Advanced Micro Devices' approach towards creation of many-core microprocessors based on the Bulldozer micro-architecture is rather fresh and innovative. But in some cases the company's "dual-core modules" that form the chips will not work with maximum possible efficiency. In order to ensure highest achievable performance all the time, AMD will work with software vendors, the company said.
A software developer recently asked AMD whether it made sense to partition a multi-threaded algorithm to pairs of closely interacting threads, and schedule each pair to AMD Bulldozer module of two closely interacting INT cores. Apparently, AMD is already working with Microsoft and other makers of operating system to ensure that Bulldozer core pairs operate efficiently.
"For the majority of software, the OS will work in concert with the processor to manage the thread to core relationships. We are collaborating with Microsoft and the open source software community to ensure that future [...] operating systems will understand how to enumerate and effectively schedule the Bulldozer core pairs. The OS will understand if your machine is setup for maximum performance or for maximum performance/watt which takes advantage of core performance boost," said John Fruehe, the director of product marketing for server/workstation products at AMD.
In Bulldozer micro-architecture-based designs cores will be able to dynamically share fetch and decode blocks, caches and other units. At least in initial designs, multi-core chips will consist of several modules, each of which will have two independent integer cores (that will share fetch, decode and L2 functionality) with dedicated schedulers and two 128-bit FMAC pipes with one FP scheduler. This means that each major block is, according to AMD, essentially a tightly-linked dual-core microprocessor with shared fetch, decode and floating point units.

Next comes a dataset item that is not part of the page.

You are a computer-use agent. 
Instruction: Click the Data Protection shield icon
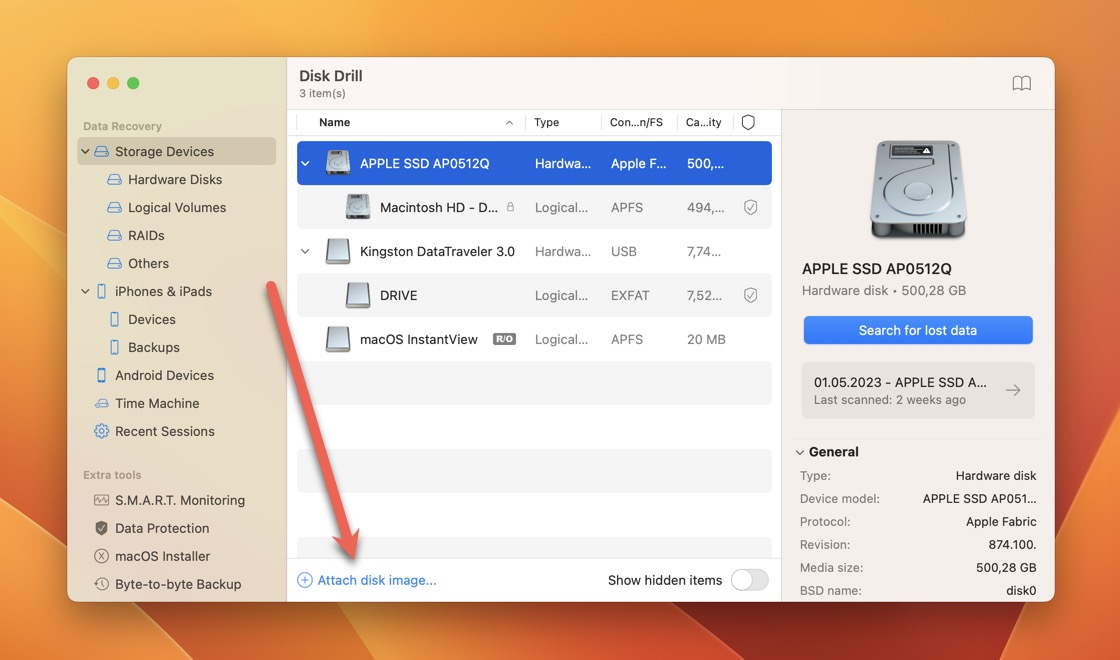pos(101,528)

At this point AMD claims that two integer cores in a Bulldozer module would deliver roughly 80% of the throughput of a dual-core processor with similar architecture. It is understandable that some workloads will deliver lower performance and some will offer higher performance. But according to AMD, it is possible to optimize software for Bulldozer's modules.
For example, if a workload with a main focus of querying data and two threads are sharing a data set that fits in Bulldozer's L2, then having them execute in the same module could have some advantages. On the other hand, if a multi-threaded application is not optimized to target the L2 (or possibly the L3 cache), or one has distinctly separate applications to run, then to get better performance a developer will need to have them scheduled on separate modules.